After a miserable few months for equity market investors, the major indices have enjoyed a strong start in October. In Europe, the German DAX index is up +4.40% since the end of September, with the French CAC 40 index and the UK’S FTSE 100 index up +5.56% and +5.22% respectively.
In the US, the S&P 500 index is up +5.89% while the tech-heavy NASDAQ Composite has rebounded +5.77%. The much quoted CBOE Volatility Index (VIX), the so-called ‘fear index’, a key measure of market expectations of near-term volatility conveyed by S&P 500 stock index option prices, has subsided to a more benign level.
In Asia, Japan’s Nikkei 225 index is up +5.20% month-to-date while China’s Shanghai Composite Index of mainland shares is the standout performer, up +11.09%. The index is still a considerable way from the bubble high reached in April, but signs that a bottom has been reached in the Chinese equity market has helped ease concerns about a hard landing in China.
Speculation of further central bank action helped push the prices of core government bonds higher last week. With yields moving inversely to prices, the German 10-year bond yield declined 7bps to 0.55%. The US 10-year treasury yield fell 8bps to 2.02% while the UK 10-year government bond yield moved down 6bps to 1.80%.

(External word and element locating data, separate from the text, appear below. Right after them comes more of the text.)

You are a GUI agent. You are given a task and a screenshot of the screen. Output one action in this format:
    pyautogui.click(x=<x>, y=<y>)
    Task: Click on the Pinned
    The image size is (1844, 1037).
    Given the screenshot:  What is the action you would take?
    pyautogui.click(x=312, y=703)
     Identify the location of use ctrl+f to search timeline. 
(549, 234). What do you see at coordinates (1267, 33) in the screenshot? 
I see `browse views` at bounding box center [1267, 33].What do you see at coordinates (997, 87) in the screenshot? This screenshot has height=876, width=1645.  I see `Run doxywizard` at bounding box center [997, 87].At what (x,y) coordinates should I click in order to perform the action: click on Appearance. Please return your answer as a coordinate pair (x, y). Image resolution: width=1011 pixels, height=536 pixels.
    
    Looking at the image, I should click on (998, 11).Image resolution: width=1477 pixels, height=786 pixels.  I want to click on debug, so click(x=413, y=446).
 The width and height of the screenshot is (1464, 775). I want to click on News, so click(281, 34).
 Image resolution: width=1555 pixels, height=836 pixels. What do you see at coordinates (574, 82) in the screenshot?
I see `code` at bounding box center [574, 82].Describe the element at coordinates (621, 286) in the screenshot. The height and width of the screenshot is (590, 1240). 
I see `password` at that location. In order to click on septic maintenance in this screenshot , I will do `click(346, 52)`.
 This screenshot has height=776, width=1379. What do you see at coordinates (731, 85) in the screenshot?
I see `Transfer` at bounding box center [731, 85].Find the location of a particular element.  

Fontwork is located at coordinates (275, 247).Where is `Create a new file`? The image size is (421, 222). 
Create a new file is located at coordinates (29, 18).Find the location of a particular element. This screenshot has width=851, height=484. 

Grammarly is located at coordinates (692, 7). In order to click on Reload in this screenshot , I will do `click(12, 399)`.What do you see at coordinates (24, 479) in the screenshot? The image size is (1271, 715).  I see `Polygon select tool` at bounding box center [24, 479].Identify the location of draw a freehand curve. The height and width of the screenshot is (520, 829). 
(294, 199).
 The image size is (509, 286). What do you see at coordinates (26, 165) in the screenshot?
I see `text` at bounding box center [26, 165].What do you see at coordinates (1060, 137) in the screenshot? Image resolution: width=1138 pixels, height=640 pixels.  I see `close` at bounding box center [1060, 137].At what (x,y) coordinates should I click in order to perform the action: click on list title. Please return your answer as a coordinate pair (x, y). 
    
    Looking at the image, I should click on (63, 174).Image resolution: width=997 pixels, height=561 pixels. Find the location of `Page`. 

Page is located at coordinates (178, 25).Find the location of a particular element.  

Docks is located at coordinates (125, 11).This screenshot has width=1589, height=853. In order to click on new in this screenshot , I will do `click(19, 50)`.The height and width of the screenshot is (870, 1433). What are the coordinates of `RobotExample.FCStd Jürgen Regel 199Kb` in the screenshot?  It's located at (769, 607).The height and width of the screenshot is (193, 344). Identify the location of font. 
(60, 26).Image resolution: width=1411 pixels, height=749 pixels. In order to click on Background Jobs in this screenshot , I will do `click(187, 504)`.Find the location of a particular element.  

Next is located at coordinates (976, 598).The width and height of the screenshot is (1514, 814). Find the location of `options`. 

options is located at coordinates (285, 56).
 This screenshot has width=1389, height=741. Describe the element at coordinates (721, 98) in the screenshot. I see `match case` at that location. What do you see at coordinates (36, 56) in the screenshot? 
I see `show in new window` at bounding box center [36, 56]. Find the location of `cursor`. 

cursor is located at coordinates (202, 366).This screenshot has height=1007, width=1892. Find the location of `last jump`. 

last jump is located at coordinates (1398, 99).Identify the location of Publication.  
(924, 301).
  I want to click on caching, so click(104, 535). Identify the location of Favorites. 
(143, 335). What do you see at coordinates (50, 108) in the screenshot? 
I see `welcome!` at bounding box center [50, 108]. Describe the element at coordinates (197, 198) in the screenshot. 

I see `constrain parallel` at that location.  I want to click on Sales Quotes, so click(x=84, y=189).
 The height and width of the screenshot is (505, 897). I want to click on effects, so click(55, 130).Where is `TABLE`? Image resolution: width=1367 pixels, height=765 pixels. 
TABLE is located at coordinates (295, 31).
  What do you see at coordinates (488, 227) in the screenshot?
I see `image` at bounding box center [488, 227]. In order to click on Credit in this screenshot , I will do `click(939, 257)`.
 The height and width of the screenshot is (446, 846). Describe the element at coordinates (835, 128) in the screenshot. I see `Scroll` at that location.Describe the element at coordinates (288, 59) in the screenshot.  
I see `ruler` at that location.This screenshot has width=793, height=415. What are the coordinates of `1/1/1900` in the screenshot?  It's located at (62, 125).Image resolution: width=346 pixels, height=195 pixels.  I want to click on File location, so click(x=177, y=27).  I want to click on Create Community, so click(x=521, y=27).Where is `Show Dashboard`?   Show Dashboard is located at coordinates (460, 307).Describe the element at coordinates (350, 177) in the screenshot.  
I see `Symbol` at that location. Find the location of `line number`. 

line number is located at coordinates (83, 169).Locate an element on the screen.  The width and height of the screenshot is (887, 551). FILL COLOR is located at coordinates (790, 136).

Gold was also buoyed by the prospect of the US Federal Reserve delaying rate hikes till 2016, with the price per troy ounce rising +2.54% last week to $1,180.85. After strong gains in the previous few weeks, oil prices declined last week after oversupply worries came back to the fore.
European equity markets have opened higher following a mixed session in Asia overnight. Official GDP data released from China confirmed the Chinese economy grew by 6.9% from a year earlier. While it is the slowest rate of growth in six years, it was slightly ahead of the consensus forecast of 6.8%, renewing suspicion that the Chinese are cooking the numbers.
On the macro front, flash purchasing managers’ index (PMI) surveys from around the globe will provide an update on the trajectory of the global economy, amid growing concerns over a loss of momentum. There is raft of US housing reports throughout the week and retail sales data for September from the UK on Thursday.
The monetary policy committees at the central banks in Canada, Brazil and Turkey all meet this week. However, the meeting at the European Central Bank on Thursday will be centre stage. While no change in policy is expected, in his press conference following the announcement, ECB President Mario Draghi is likely to talk up the possibility of QE2. A number of regional US Fed Presidents are also on the speech circuit this week.